Все точки над «i» расставлены в финальном монологе Чацкого: «Безумным вы меня прославили всем хором! / Вы правы: из огня тот выйдет невредим, / Кто с вами день пробыть успеет, / Подышит воздухом одним, / И в нем рассудок уцелеет». Начавшись игривой темой любовного безумия, продолжившись темой «умного безумца», сюжет комедии завершается темой мнимого безумия от недюжинного ума, отвергнутого безумным миром. (Первоначально комедия должна была называться «Горе уму».)
Все это было бы невозможно реализовать на сцене, если бы не образ Чацкого-ригориста – пламенного оратора в царстве глухих. По крайней мере дважды Грибоедов ставит своего героя в такие сценические обстоятельства, которые могут показаться странными, почти разоблачительными для него. Первый раз – во 2-м действии, во время «диалога» с Фамусовым: тот, напуганный обличительными речами Чацкого, затыкает уши, а Чацкий, не обращая на то никакого внимания, продолжает страстно обличать московские нравы.
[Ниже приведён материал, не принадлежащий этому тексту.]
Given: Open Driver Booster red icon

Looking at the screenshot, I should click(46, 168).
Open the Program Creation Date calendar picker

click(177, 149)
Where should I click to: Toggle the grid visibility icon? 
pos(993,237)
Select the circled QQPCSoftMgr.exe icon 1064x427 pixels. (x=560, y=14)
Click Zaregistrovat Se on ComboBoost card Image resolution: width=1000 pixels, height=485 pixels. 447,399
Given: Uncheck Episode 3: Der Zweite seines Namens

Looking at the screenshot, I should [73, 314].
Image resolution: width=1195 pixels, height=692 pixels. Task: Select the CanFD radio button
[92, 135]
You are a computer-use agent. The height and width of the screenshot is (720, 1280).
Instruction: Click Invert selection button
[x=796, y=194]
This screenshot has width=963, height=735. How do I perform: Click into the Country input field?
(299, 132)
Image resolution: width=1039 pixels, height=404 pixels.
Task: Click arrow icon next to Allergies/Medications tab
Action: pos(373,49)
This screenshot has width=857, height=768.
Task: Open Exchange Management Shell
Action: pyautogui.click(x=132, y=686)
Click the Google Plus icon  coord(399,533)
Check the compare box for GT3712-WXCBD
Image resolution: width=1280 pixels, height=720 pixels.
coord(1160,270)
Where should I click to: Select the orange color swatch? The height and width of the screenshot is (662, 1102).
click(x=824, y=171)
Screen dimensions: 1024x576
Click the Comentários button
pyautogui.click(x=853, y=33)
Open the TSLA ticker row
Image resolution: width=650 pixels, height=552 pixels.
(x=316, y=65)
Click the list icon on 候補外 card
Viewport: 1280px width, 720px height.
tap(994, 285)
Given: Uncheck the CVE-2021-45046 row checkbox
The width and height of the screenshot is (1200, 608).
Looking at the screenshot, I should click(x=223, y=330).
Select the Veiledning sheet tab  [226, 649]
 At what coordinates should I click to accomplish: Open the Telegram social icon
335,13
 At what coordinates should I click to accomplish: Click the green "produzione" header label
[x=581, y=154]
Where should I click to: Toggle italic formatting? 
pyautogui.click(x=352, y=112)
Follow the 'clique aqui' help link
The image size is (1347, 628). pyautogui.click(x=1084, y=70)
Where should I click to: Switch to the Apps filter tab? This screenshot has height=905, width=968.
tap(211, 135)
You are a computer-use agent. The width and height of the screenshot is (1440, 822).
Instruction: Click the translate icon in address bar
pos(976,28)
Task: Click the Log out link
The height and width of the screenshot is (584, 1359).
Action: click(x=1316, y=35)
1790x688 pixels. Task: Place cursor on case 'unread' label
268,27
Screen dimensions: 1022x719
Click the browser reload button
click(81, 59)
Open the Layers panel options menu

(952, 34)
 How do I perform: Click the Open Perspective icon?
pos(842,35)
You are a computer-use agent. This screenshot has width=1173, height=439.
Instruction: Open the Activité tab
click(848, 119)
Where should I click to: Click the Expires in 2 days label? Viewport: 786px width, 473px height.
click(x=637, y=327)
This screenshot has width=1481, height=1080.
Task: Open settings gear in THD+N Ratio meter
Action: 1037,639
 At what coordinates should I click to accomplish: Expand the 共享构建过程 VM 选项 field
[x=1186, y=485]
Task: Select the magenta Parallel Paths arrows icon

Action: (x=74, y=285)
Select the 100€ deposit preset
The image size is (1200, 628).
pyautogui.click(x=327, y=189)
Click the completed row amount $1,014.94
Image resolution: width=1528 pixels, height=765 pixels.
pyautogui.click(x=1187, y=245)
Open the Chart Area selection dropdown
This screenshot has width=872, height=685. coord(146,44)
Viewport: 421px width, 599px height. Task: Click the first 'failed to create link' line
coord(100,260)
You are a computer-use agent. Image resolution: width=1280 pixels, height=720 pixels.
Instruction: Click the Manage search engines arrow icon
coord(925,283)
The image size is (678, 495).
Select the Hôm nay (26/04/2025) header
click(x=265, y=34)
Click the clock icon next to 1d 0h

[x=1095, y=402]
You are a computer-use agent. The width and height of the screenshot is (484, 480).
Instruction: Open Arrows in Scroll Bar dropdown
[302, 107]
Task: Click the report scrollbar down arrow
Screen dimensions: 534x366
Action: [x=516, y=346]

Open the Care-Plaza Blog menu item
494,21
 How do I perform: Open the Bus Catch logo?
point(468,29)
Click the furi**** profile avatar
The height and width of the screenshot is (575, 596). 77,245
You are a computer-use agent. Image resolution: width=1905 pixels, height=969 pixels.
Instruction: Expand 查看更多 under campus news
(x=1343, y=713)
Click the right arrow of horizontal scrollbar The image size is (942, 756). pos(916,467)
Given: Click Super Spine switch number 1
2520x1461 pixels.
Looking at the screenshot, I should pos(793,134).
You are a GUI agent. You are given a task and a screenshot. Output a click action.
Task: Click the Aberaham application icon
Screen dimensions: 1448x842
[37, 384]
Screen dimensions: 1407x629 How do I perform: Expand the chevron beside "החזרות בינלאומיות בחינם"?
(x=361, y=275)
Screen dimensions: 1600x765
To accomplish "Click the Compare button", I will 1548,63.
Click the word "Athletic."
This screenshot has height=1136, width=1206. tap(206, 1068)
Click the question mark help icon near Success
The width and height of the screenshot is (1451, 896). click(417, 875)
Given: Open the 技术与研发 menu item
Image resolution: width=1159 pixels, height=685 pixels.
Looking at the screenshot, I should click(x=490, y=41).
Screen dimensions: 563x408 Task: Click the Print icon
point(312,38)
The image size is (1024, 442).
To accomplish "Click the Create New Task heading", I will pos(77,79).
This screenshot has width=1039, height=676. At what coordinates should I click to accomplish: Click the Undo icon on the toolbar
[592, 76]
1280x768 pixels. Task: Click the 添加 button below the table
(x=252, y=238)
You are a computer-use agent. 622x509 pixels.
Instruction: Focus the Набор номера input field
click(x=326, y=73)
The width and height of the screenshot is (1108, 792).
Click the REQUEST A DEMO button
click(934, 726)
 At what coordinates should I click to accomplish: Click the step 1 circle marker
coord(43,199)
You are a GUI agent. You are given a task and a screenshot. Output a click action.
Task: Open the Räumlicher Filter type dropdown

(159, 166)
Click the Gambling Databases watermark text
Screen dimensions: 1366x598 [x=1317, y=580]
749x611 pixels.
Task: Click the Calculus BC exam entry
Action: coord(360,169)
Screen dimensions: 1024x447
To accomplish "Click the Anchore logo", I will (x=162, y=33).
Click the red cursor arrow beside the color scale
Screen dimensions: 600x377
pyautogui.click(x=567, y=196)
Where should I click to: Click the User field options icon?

Точно таким же сотрясением воздуха заканчивается и монолог Чацкого во время фамусовского бала (действие 3, явление 22). Раздражившись речами «французика из Бордо», оскорбительными для национальной гордости россиянина, Чацкий обрушивается на салонное «варварство», возносит своеобразную социальную «молитву об исцелении» нации от духа подражательности, заранее соглашается на звание «старовера», воздает хвалу «ушлому, бодрому» русскому народу. Но когда он завершает свой монолог и оглядывается, то замечает, что «все в вальсе кружатся с величайшим усердием». Слушатели давно разбрелись.
Больше того, эта сцена пародийно повторена в 4-м действии, 5-м явлении: болтун Репетилов, начав плакаться Скалозубу на свою несчастную судьбу, неудачную женитьбу и т. д., далеко не сразу замечает, что «Зарецкий заступил место Скалозуба, который покудова уехал». Казалось бы, это бросает тень на Чацкого; чем он лучше Репетилова, если точно так же токует и не видит ничего вокруг себя? Но замысел Грибоедова иной: в Чацком изображен новый тип «проповедника», «обличителя», который не особенно нуждается в слушателе, ибо не надеется «исправить» неисправимый мир. Он вещает не потому, что хочет повлиять на кого-то, но потому лишь, что дух правды вскипает в нем и заставляет пророчески изрекать истины. Он не видит никого вокруг, потому что не различает лица московских кумушек с высоты своей мысли. Что же до Репетилова, то он (как сюжетный «двойник» Чацкого) призван лишь подчеркнуть масштаб личности главного героя. Все, что Чацкий выстрадал, Репетилов подхватил у моды. Чацкий одиночка, Репетилов – человек «толпы» («шумим, братец, шумим!»). Общество, в которое он входит и о котором сообщает каждому встречному, лишено какого бы то ни было смысла, лояльно оно или оппозиционно – значения не имеет.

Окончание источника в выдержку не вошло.